Whitespace-sensitive operator parsing (~, !, @, $, $$, -)

We propose to simplify GHC internals and the lexical syntax of Haskell by replacing ad-hoc parsing rules with whitespace-based disambiguation:

a ! b = <rhs>  -- Infix (!)
f !a = <rhs>   -- Bang pattern

Motivation

At the moment, Haskell has inconsistent and complicated rules to decide whether a ~ or a ! is used as an infix operator or as a prefix annotation. It poses a significant burden on the parser implementation without any benefits to the users.

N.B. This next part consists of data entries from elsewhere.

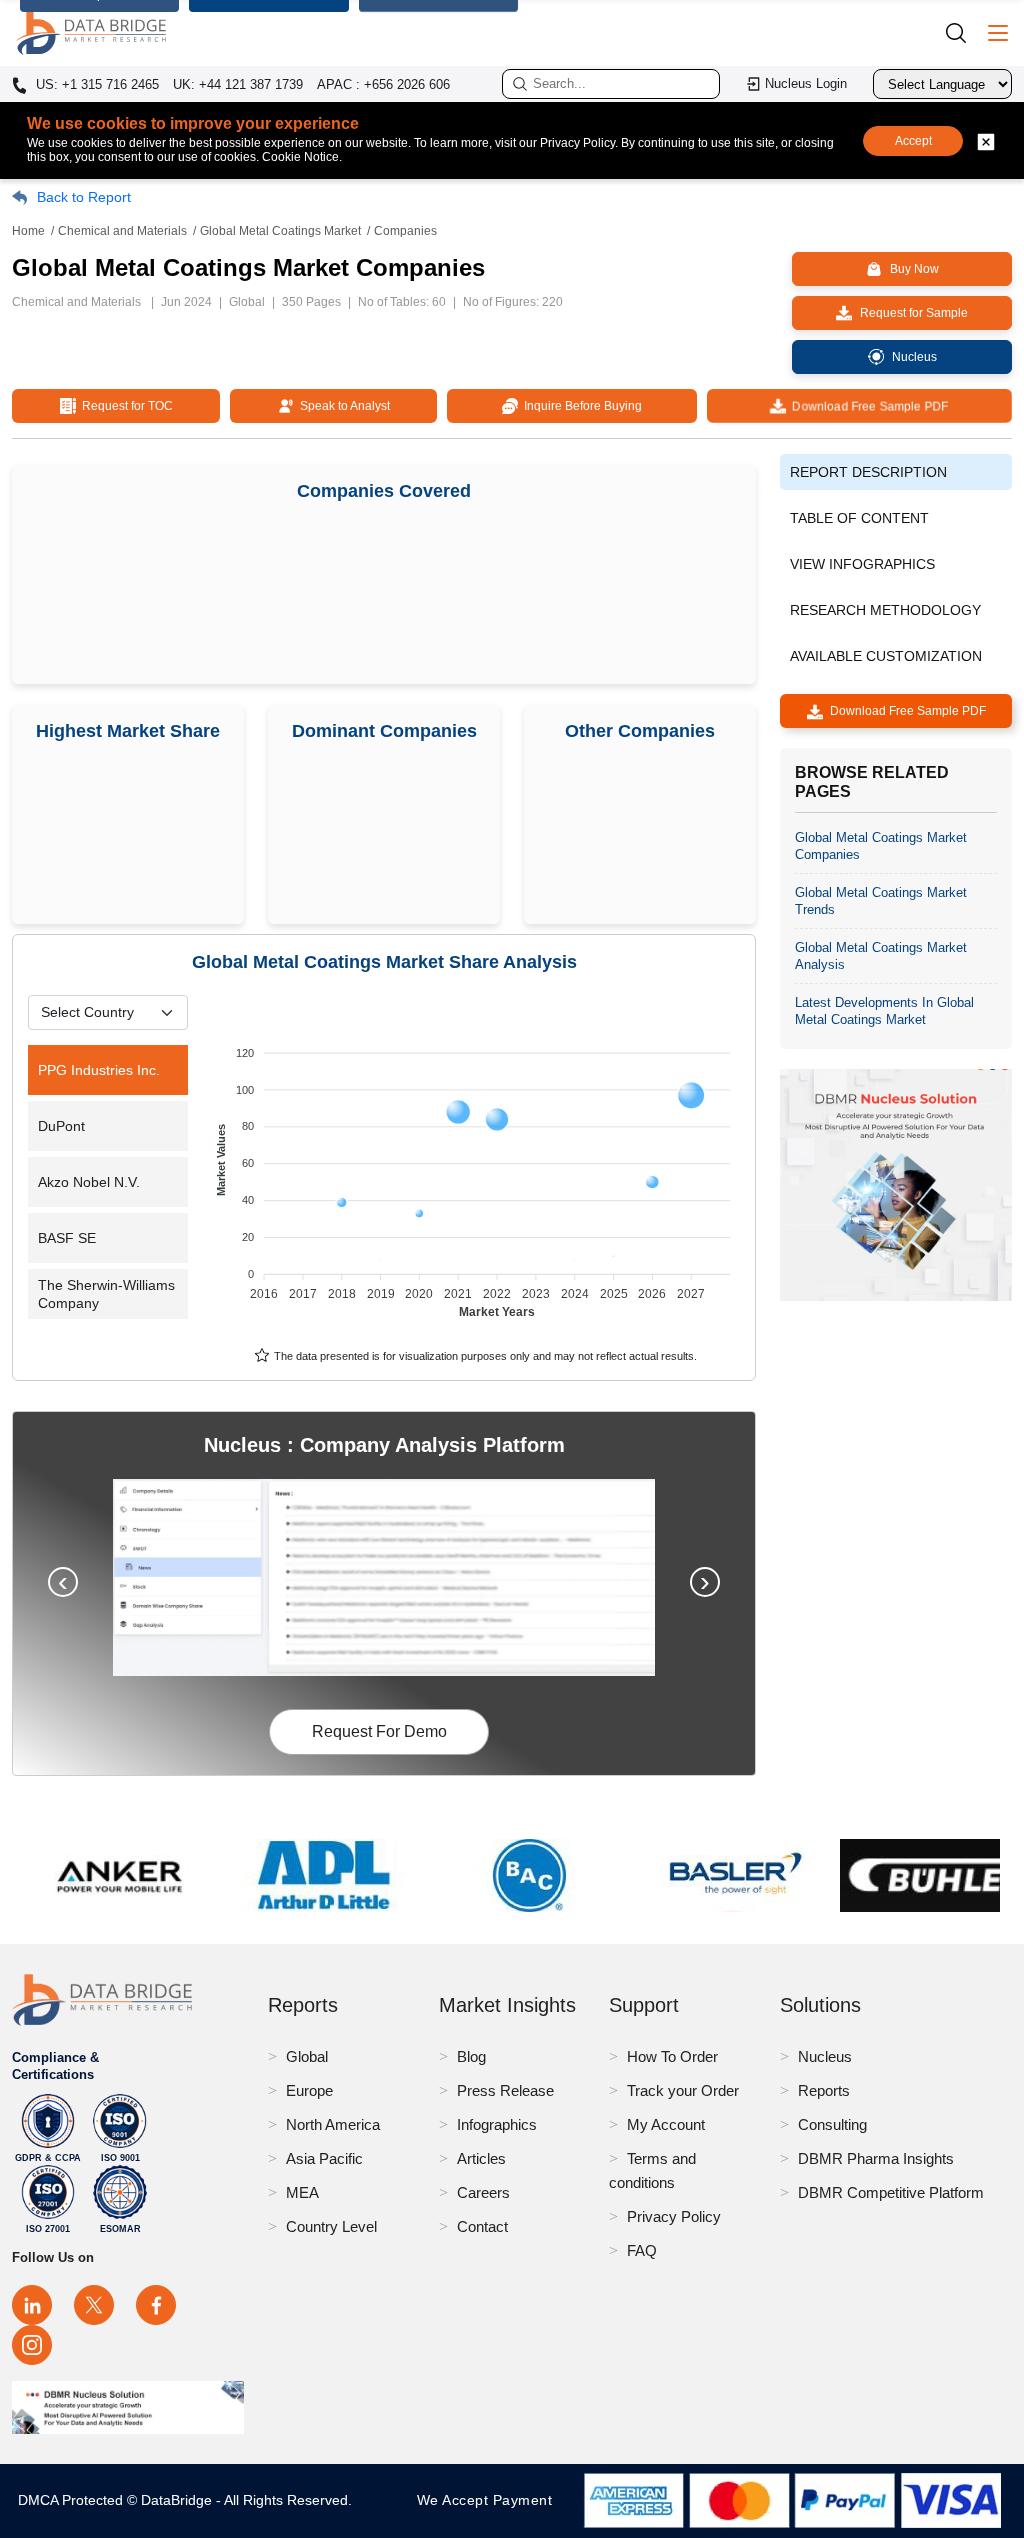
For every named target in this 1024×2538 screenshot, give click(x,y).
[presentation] (63, 1582)
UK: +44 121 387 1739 (238, 84)
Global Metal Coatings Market (280, 231)
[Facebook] (156, 2305)
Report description (868, 472)
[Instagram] (32, 2345)
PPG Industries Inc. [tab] (99, 1070)
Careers (483, 2192)
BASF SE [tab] (67, 1238)
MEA (302, 2192)
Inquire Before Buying (580, 406)
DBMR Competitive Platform (891, 2192)
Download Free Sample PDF (868, 406)
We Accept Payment (489, 2500)
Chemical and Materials (122, 231)
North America (333, 2124)
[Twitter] (94, 2305)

We have six cases to consider:

  • ! as a bang pattern

  • ~ as a lazy (irrefutable) pattern

  • ! as a strictness annotation in type declarations

  • ~ as a strictness annotation in type declarations

  • ! as an infix operator

  • ~ as an infix operator

GHC puts a great deal of effort into distinguishing these cases, and still does a poor job at it (for example, see #1087). Here are the rules we have as of GHC 8.8:

  • In term-level patterns, ! is considered either an infix operator or a bang pattern, depending on the module-wide -XBangPatterns flag.

  • In term-level patterns, ~ is always considered a lazy (irrefutable) pattern.

  • In term-level expressions, ! is always considered an infix operator.

  • In term-level expressions, ~ is never valid.

  • In types, ! and ~ are considered type operators or if they have no LHS, or strictness annotations otherwise.

Here are the consequences of these rules:

  • We cannot write both of these definitions in the same module:

    a ! b = <rhs>  -- Infix (!)
    f !a = <rhs>   -- Bang pattern
    
  • One of these definitions is valid, the other is not:

    ~a + ~b = <rhs>   -- Valid
    !a + !b = <rhs>   -- Invalid (#1087)
    
  • We cannot use ~ as a term-level operator.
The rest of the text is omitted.